» Quoted passage
'''

Introduction to the levelSets Package

A level set of a function \(f(x)\) is the set of input points \(x\) for which the function value is greater than or equal to a specified threshold \(t\)1: \[L_f(t) = \{x: f(x) \ge t\}\] Applications of level sets include confidence or credible regions for parameters of statistical models (where \(x\) is a vector of parameter values and \(f\) is the likelihood or posterior density); regions where classification rules assign high probability to a given class (\(x\) contains feature values for an item and \(f\) is the class probability); and scientific or engineering models of physical phenomena (where one is interested in input regions where model output is above a threshold).

To avoid confusion with R functions, \(f\) will be referred to as the response function. Its inputs \(x\) are vectors with \(d\) elements, so are points in \(d\)-dimensional input space. Often the valid inputs to \(f\) are only a subset of input space, and that subset is called the feasible region for \(f\).

This package maps out a level set by finding its intersection with collections of 1-dimensional rays. A ray is just a line with a defined origin (referred to as position 0 of the ray) and orientation. The use of rays to map out the boundary of confidence regions for parameters of statistical models was proposed by Kim and Lindsay (2011). See the vignette levelSets Example: Confidence Regions for an example of that application. This package generalizes and implements Kim and Lindsay’s idea.

The package provides tools to generate rays, find intersections, and visualize results. It makes few assumptions about \(f\): it can be discontinuous, it may have a complicated feasible region, and the target level set may be non-convex or have multiple, disconnected parts. (Note that because \(f\) can be discontinuous, boundary points of a level set do not necessarily satisfy \(f(x) = t\).) However it does assume that level sets of \(f\) have non-zero \(d\)-dimensional volume. For example in \(d=2\) dimensions, level sets should occupy a non-zero area of the \((x_1, x_2)\) plane, rather than being a 1-dimensional line or curve.

An example

To illustrate the idea of using rays to map out a level set, we examine a simple response function with a 2-dimensional input space. Other examples that illustrate a wider range of package features are in separate vignettes.

'''

» Work to complete
• a. According to the levelSets introduction, who proposed using rays to map out the boundary of confidence regions for statistical model parameters?
• b. Output the passage of the levelSets introduction that begins at the words "To avoid confusion" and stops after "region for \(f\).".

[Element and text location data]
'''

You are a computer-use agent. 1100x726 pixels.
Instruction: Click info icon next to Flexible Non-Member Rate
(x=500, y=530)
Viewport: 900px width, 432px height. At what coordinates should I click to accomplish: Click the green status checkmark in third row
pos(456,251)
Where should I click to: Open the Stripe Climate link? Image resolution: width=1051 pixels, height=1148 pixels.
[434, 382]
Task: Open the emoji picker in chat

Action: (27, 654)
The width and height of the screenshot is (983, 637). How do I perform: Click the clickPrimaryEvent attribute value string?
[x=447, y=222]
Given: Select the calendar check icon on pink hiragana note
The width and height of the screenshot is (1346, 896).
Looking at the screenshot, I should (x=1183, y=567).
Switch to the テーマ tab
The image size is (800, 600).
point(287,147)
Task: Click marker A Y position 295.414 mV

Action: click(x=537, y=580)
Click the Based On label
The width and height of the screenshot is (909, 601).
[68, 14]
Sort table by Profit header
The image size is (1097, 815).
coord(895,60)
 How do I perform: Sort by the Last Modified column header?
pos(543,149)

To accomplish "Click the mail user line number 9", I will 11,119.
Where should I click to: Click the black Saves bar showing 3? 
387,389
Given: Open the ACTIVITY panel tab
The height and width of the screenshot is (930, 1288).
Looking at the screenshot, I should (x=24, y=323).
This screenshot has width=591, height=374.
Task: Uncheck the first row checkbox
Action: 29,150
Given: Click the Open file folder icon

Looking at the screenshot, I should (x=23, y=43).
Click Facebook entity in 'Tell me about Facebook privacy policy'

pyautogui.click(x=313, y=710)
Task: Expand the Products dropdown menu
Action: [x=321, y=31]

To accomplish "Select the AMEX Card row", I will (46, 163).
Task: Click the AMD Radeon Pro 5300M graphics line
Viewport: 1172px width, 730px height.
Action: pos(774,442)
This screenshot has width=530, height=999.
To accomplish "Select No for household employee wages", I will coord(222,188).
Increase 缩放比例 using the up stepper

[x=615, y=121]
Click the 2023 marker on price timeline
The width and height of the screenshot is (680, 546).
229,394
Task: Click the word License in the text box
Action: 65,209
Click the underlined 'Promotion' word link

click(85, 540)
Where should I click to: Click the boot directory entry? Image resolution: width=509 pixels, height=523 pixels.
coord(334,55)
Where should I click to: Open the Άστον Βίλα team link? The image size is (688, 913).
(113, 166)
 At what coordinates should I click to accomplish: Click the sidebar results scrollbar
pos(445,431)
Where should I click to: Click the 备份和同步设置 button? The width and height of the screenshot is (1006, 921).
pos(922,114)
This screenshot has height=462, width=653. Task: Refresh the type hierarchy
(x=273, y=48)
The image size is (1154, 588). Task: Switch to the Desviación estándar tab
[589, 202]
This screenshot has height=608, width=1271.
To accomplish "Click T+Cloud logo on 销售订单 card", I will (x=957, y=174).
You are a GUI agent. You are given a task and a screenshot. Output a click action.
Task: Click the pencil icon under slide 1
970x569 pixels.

'''

» Final answers
• a. Kim and Lindsay (2011).

• b.
To avoid confusion with R functions, \(f\) will be referred to as the response function. Its inputs \(x\) are vectors with \(d\) elements, so are points in \(d\)-dimensional input space. Often the valid inputs to \(f\) are only a subset of input space, and that subset is called the feasible region for \(f\).